# Recorded information start
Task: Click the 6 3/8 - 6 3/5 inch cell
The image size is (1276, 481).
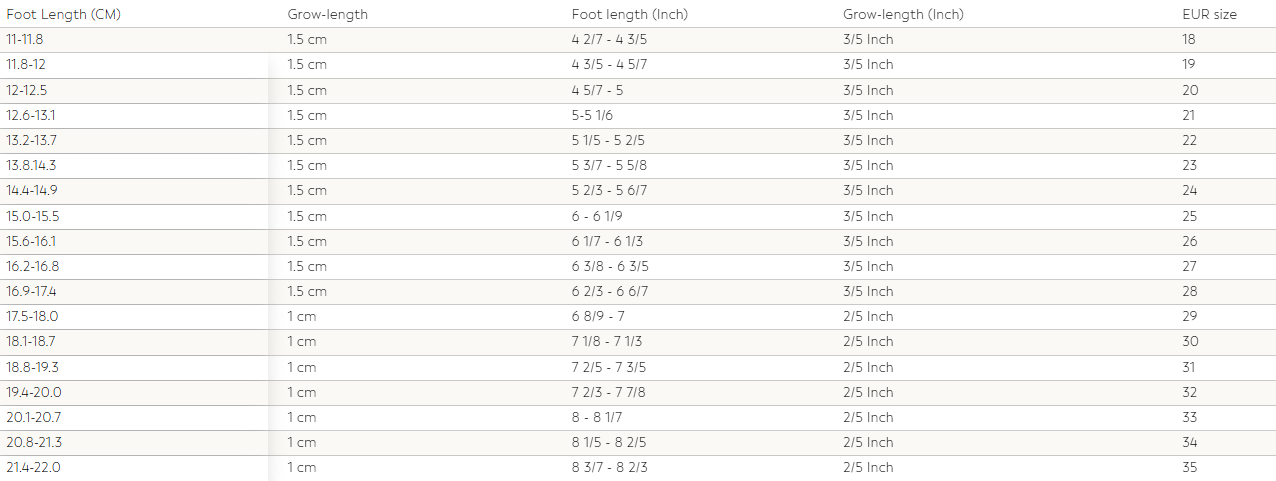Action: (610, 266)
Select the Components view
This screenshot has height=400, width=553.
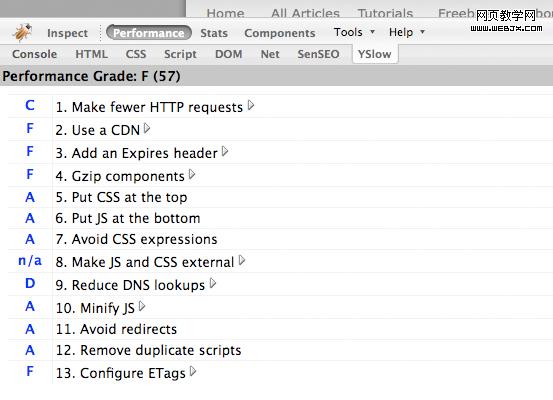(x=280, y=33)
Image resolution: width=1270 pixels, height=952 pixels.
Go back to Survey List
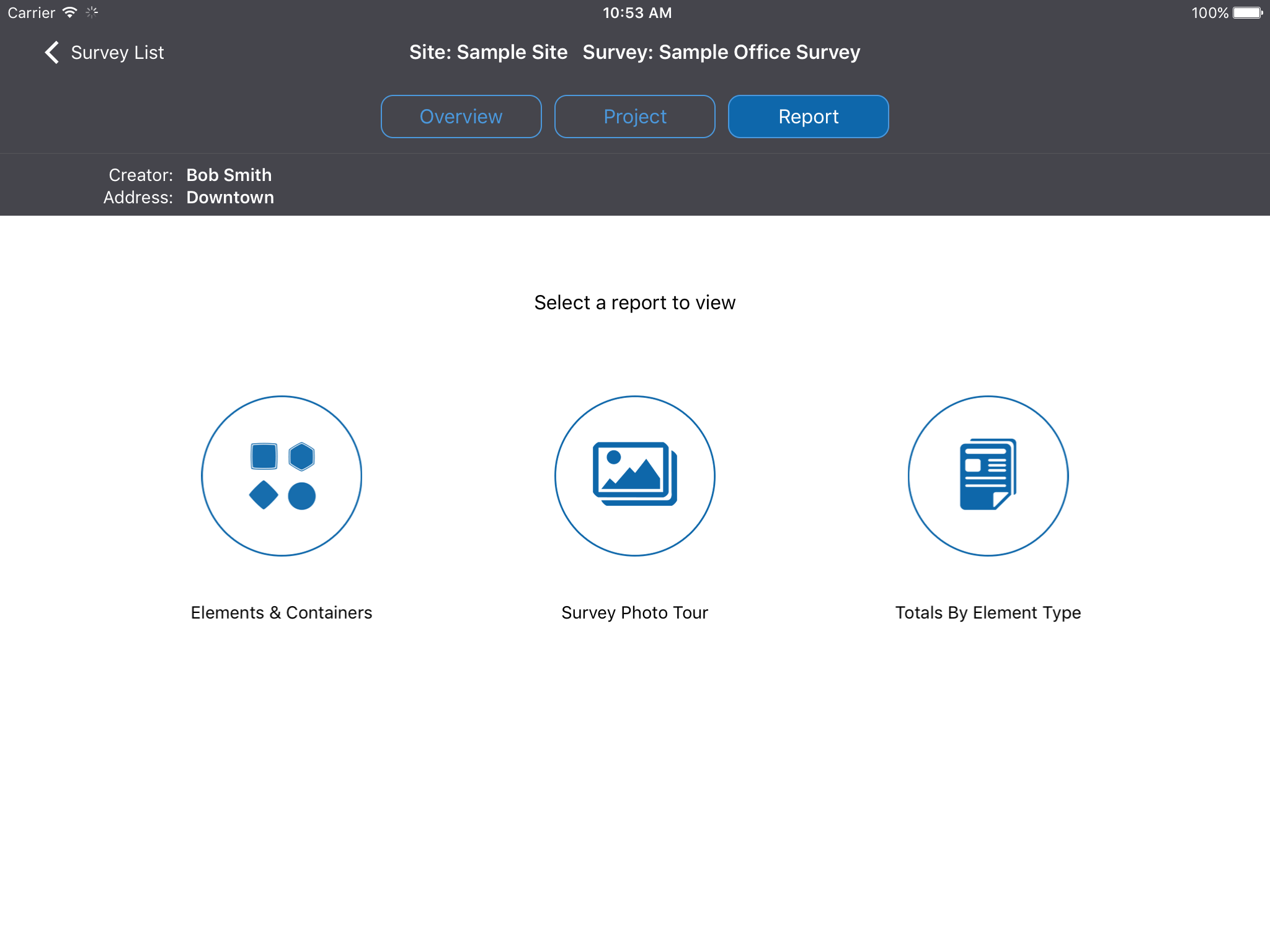pyautogui.click(x=117, y=53)
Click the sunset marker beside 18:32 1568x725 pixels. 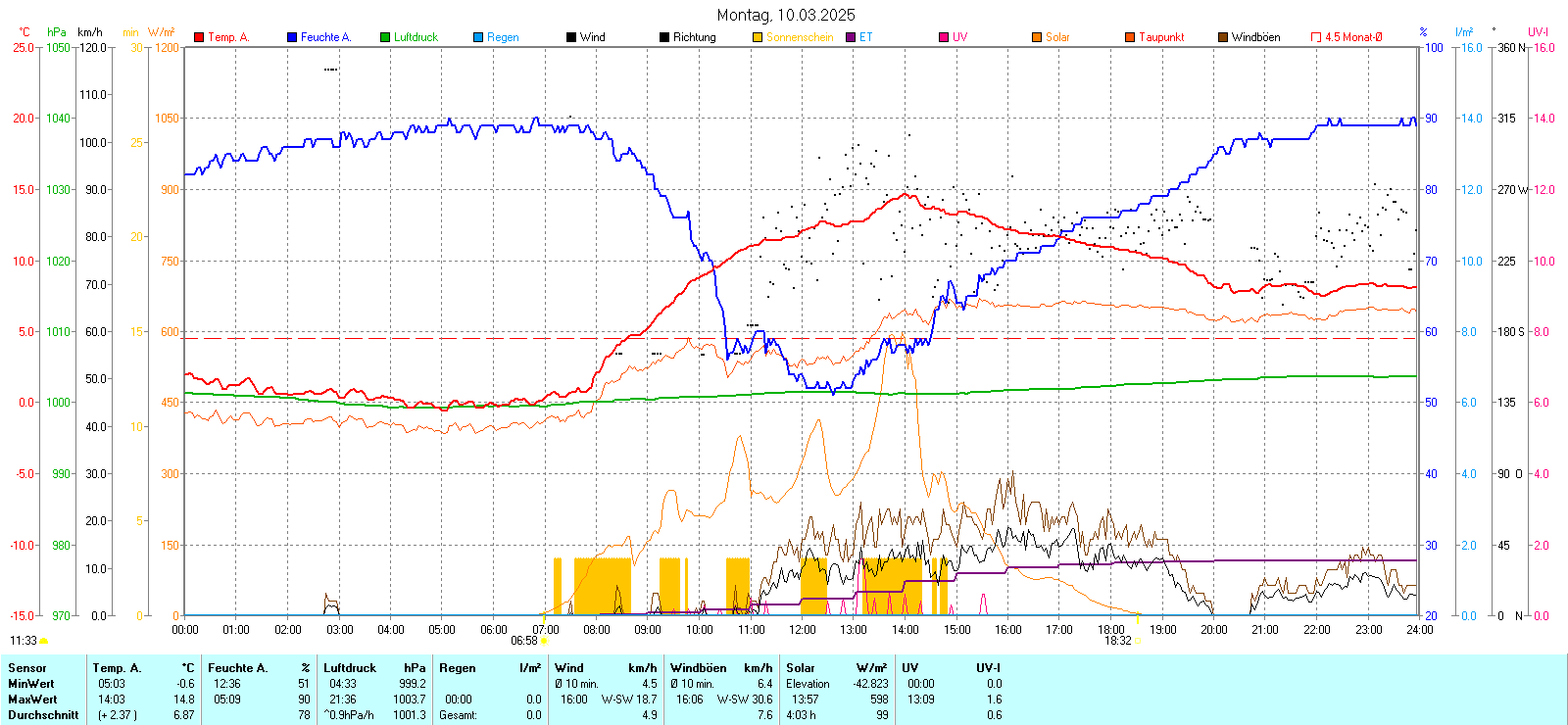(1137, 641)
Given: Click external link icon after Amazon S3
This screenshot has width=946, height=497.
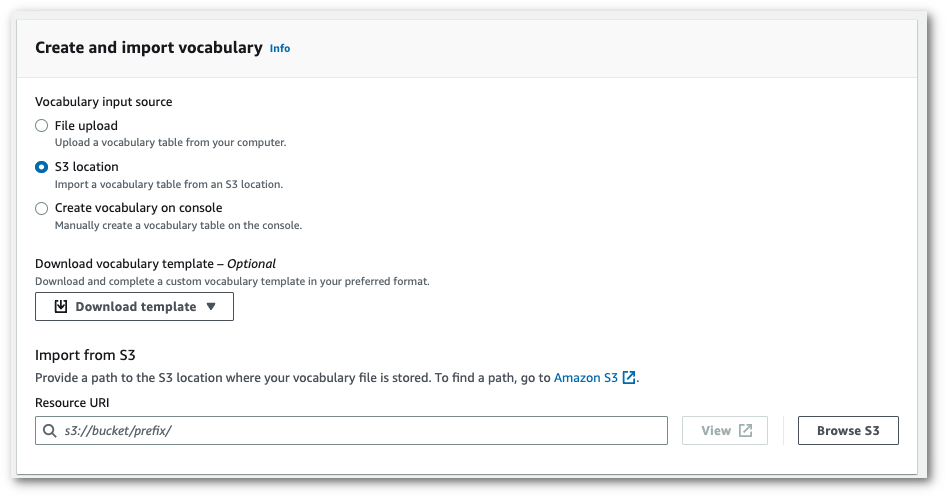Looking at the screenshot, I should click(x=629, y=378).
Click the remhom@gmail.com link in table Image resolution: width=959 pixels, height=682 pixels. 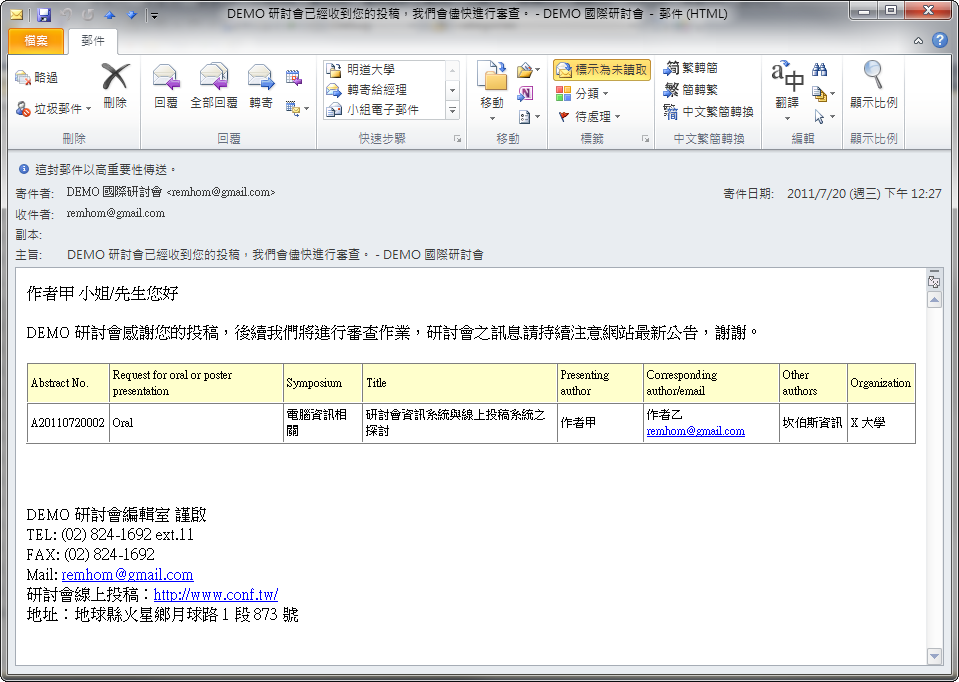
# Recorded information end
Retype the rows from the line containing "Given: Click external" through the end of the rows, both included, and leave the pictures out.

Given: Click external link icon after Amazon S3
This screenshot has width=946, height=497.
Looking at the screenshot, I should click(x=629, y=378).
Click the remhom@gmail.com link in table Image resolution: width=959 pixels, height=682 pixels. 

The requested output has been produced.